As promised, I’ve uploaded a demo project explaining some of the shaders behind PuzzleBloom (puzzlebloom.com) to robert.cupisz.eu
From the ReadMe file included in the project folder:
FertileGround
The ‘fertile ground’ or transition effect is a composition of several effects. In this project you can find some of them:
FertileGround shader - the basic idea is that each pixel needs to know, if it’s inside or outside of the affected radius. If it’s inside - it uses the colour from the greenland texture; else - wasteland texture. There is a smooth blending of the colour at the border (linear atm, but you can uncomment the sigmoidal falloff version). Additionally shape of the border is affected by two kinds of noise: low frequency, to give it a wavy shape (and a ‘creeping out’ behaviour) and high frequency, to place those nice small spots around it.

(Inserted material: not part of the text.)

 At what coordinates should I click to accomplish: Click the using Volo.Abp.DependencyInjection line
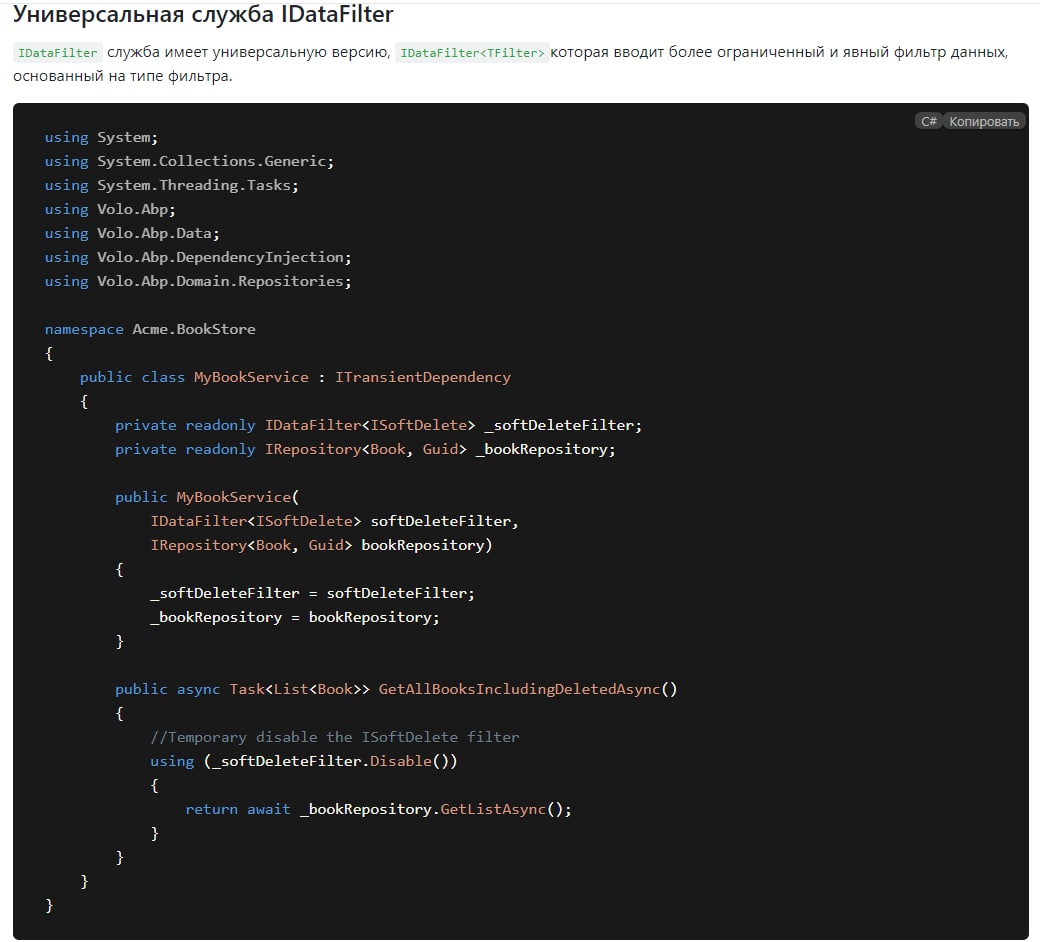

FertileGround script - computes and passes all necessary uniform variables to the shader. Thanks to the script you can move, rotate around y axis and scale non-uniformly all the objects affected by the transition and the border will always be consistent. Since the FertileGround shader is quite computationally complex, for better performance it is being used only during the transition. Before and after it is being swapped with a simple shader with only one texture.
Grass - in our case grass looked best if it was growing in small, dense areas (or ‘patches’) of proper shape. Instead of placing all the grass quads manually or painting them like in Unity’s terrain engine, I asked one of our artists to define shape of the grass patches by modelling simple geometry. Based on that shape, grass quads are being generated and placed automatically; they are rotated randomly and are smaller by the edges, to give the patches a more natural look. Density of the grass can be regulated to balance quality against performance. The grass shader makes it fade in along with the ground transition.
Ring particles - these are being emitted from a ring-shaped mesh. You could do a vertical ray cast from each of the mesh vertices and move those to fit the shape of the ground, to make the particles follow it nicely.
As you might have guessed, we were heavily inspired by the latest Prince of Persia
EdgeDetection
PuzzleBloom uses an improved version of the edge detection filter from the ‘Shader Replacement’ example project found at the Unity website.
The original edge detection filter claims to be detecting discontinuities both in direction of the normals and in depth. The problem is that depth is stored as alpha channel in a render texture, which doesn’t give it enough precision, especially if the far clip plane is set at a very big distance, as it is in the demo.
As a result the entire scene receives the exact same depth value, no discontinuities are detected and no edges appear e.g. at the top of the spheres or cubes (when viewed slightly from above), as these parts of the surface have the same direction of normals as the background they’re being drawn on.
To fix this problem, I’ve decreased far clip plane distance and added a small modification to the filter itself, to make it as sensitive for small as for large distances.
(Another possibility would be of course to render depth to a separate render texture and use all four channels to encode it)
As a bonus, there is a possibility of disabling the outline for some objects (in PuzzleBloom we wanted no outline on the avatar, for instance). This is achieved by using a degenerated replacement shader for objects with tag ‘NoOutline’ and then detecting that case in the filter.
As writing those shaders was just one of a million challenges we’ve faced during the production, they are not really polished and obviously could use some optimisation.